One of the many satisfied customers Arts Alive! has inspired through its community art classes.

It’s 5:30 on Friday evening, and the long hallway gallery space at Arts Alive! Creativity Center, a converted warehouse on Calle Cesar Ch¡vez, is jammed with people, all listening to artist Robert Shetterly as he introduces his traveling exhibition, Americans Who Tell the Truth. The capacity crowd ranges in age from younger than eight to nearly 80, and in social status from lowly journalists to Congressmember Lois Capps. The atmosphere pulsates with intense feeling as Shetterly shares his vision. “History is not just something that we read about or that happens to us,” he said. “History is something we shape by our determination to be involved in the events of our time.” Surrounding us on the wall are 50 portraits of famous and less well-known Americans united in their commitment to end social injustice, both here and around the world.

Artist and educator Laura Inks founded Arts Alive! in April 2004, driven by the conviction that all children need and deserve a strong arts education.

Close by but discreetly in the background stands Laura Inks, the owner, director, and creator of Arts Alive! Beyond this gathering, in the dance studios and rehearsal spaces of the complex, various classes and workshops are going on-all under one roof, and all made possible by one woman’s vision. Not 30 feet from where our congressperson stands beside her grandchild, speaking with a voice full of emotion about the hope Shetterly’s project gives her for democracy, 15 teenagers perform a hip-hop routine, their dancing visible through a studio window. Deeper inside the large warehouse space, more classes in dance, art, and music are revealed-a panoply of creative pursuits, all enjoying the most cherished of Santa Barbara resources: inexpensive ($25 an hour!) space.

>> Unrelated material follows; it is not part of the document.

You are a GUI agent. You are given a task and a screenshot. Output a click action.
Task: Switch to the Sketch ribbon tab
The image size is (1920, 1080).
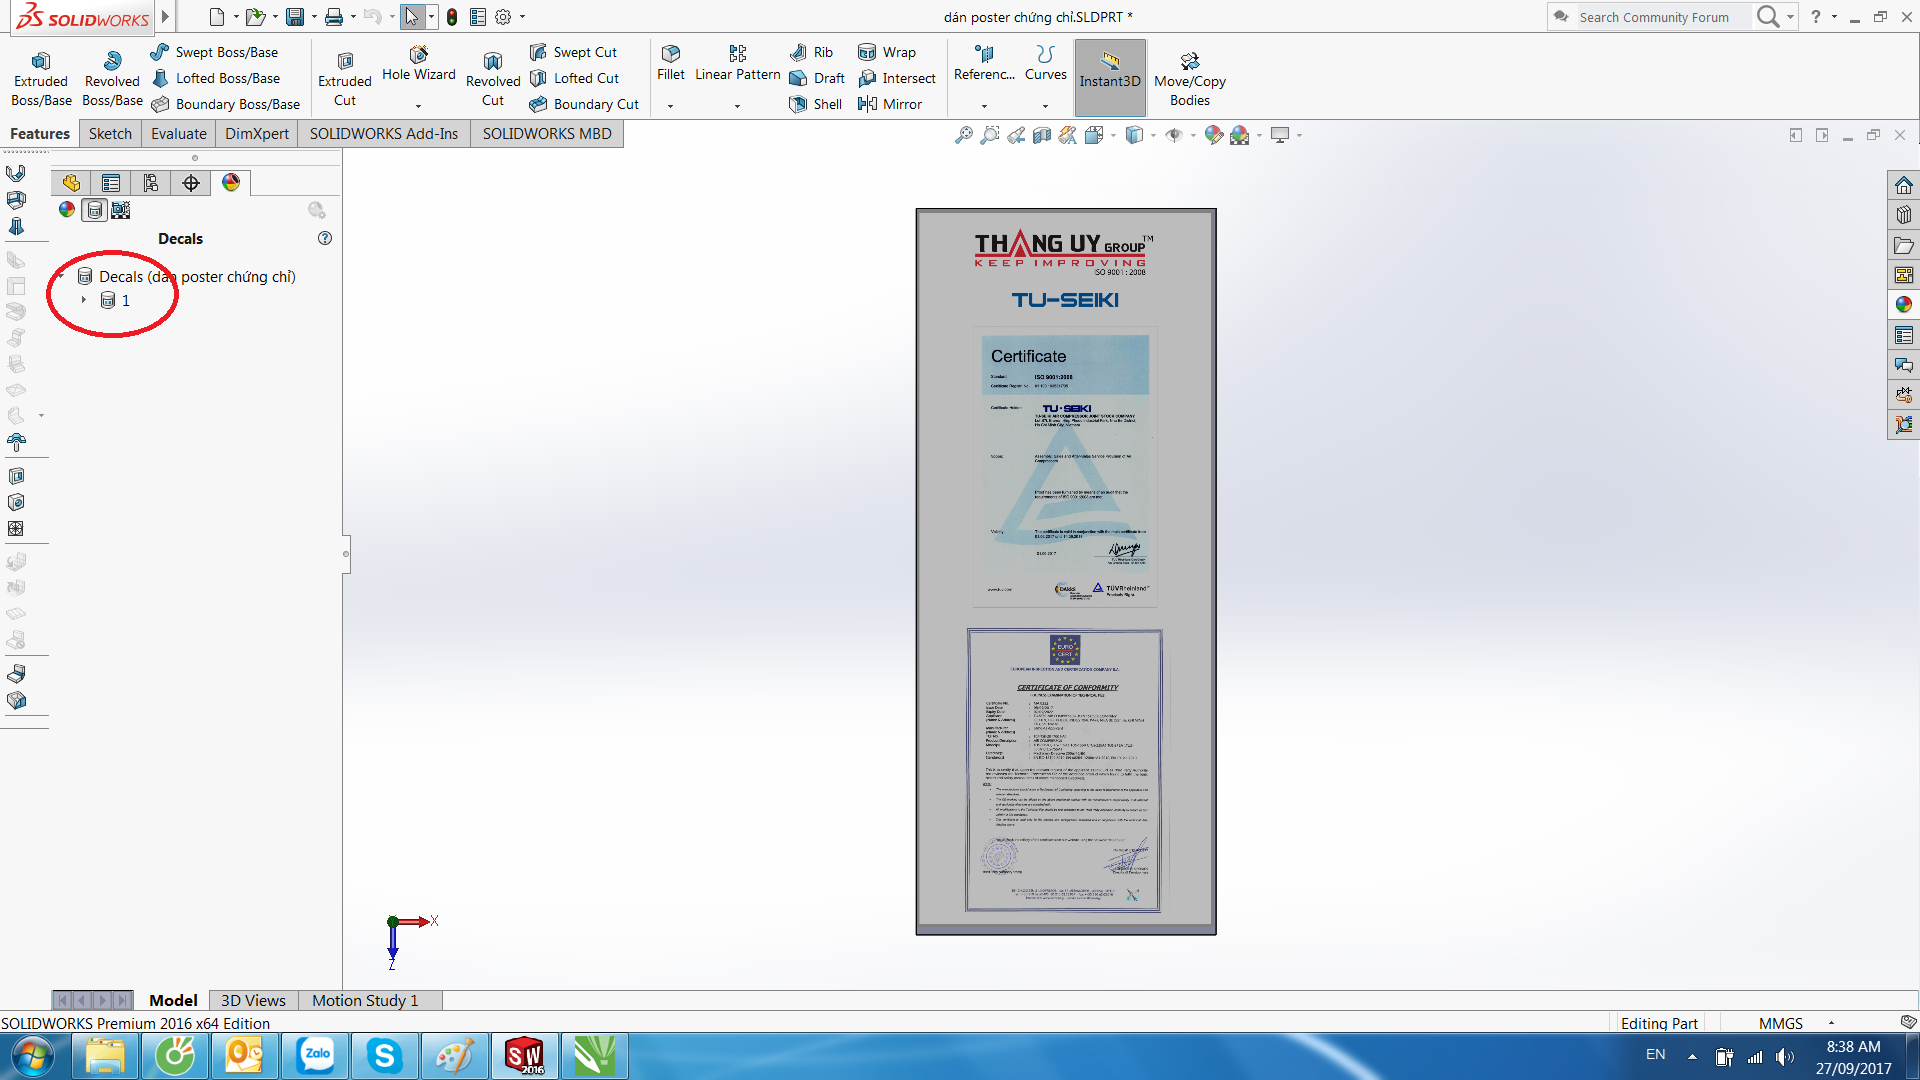(110, 134)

Yet even this robust display of community-mindedness does not complete the Arts Alive! story. Simultaneous with these activities, there are professional troupes arriving at major venues elsewhere in town-Loose Affiliation of Artists at Center Stage Theater, Boxtales at the Lobero-that have held their rehearsals leading to this night at Arts Alive! There is no space in town that can make a comparable claim to having given birth to so much diverse creativity.

All the more reason why the latest news from Inks and Arts Alive! is discouraging, though not without hope. In an email dated September 22, Inks told her many friends and associates in the arts community, “While Arts Alive! has been a marvelous success in many ways, financially it has not, and it’s time to face reality and move on. There is just not enough income to keep it going.” Although the Santa Barbara Jazz Dance Academy will remain, Inks is not in a position to continue running the space on its current financial basis into the new year.

As of today, the last officially scheduled Arts Alive! program will be Teen Street Art, an outreach project funded by the county and intended to address the expressive needs of at-risk Santa Barbara youth. After that, the future of Arts Alive! is unclear.

Inks still has hope that an angel may be found who will support the foundation and keep a large part of her initial vision intact. Elsewhere in her message, she wrote, “My first dream would be that someone buys the business, takes over the favorable lease, and continues on with the foundation I’ve established as an incredible art studio and workshop space. They will come with an infusion of fresh ideas and a financial boost and take it to the next level.” Leasing individual rooms on a separate basis would also be an option, as long as potential tenants, whether they are arts organizations or small businesses, could live comfortably alongside the Jazz Dance Academy.

As a participant in the Santa Barbara arts community for the better part of the last decade, I have, as many others do, a strong personal attachment to this truly grassroots space and foundation. Some of the most wonderful, mysterious, and unexpected things to happen in this town have occurred there, and I would hate to see it go the commercial way of too many other valuable venues. When I think of the range and depth of what Arts Alive! has sponsored-everything from Karl Frost’s magical Axolotl, the blindfolded participatory contact improvisation event I attended there in 2004, to the recent show of art by area architects-I feel that we are collectively on the verge of losing something crucial. Let’s shape Santa Barbara’s history, as Shetterly would have us do, and find a way for the spirit of Arts Alive! to live on.